- _WORK TO BE COMPLETED_:
From the biography of John Redd Hutcheson, copy the passage that runs from "John Redd Hutcheson" to "World War I.", word for word.

John Redd Hutcheson (January 13, 1886 - January 23, 1962) was the ninth president of Virginia Tech.

== Early life and education ==
Hutcheson was born to Robert Francis Hutcheson and Mary Claiborne Barksdale on January 13, 1886, near Charlotte Courthouse, Virginia. He earned a B.S. in 1907 and M.S. in 1909, both from Virginia Agricultural and Mechanical College and Polytechnic Institute (VPI; later Virginia Tech). He also received an honorary D.Sci degree from Clemson College in 1937 and D.Agric. from North Carolina State College in 1947. Hutcheson also attended field artillery officer training school during World War I.

== Career ==
Hutcheson taught and served as principal in schools in Virginia and Mississippi and taught at the University of Virginia before joining VPI at the Virginia Agricultural Extension Service as a livestock specialist in 1914. He became its director in 1919, serving until his appointment as executive assistant to President Burruss in 1945.

- _RECORDED DATA_:
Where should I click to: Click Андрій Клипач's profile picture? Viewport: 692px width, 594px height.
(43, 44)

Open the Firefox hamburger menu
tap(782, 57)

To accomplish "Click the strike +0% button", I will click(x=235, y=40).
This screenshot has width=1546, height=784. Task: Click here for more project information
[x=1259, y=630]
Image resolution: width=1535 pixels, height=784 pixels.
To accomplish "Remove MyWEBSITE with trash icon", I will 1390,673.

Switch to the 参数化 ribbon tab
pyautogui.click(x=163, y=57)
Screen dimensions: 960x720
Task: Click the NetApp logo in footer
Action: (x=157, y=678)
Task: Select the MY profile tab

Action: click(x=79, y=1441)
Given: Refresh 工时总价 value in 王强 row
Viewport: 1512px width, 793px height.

- _REPLY TO THE TASK_:
John Redd Hutcheson (January 13, 1886 - January 23, 1962) was the ninth president of Virginia Tech.

== Early life and education ==
Hutcheson was born to Robert Francis Hutcheson and Mary Claiborne Barksdale on January 13, 1886, near Charlotte Courthouse, Virginia. He earned a B.S. in 1907 and M.S. in 1909, both from Virginia Agricultural and Mechanical College and Polytechnic Institute (VPI; later Virginia Tech). He also received an honorary D.Sci degree from Clemson College in 1937 and D.Agric. from North Carolina State College in 1947. Hutcheson also attended field artillery officer training school during World War I.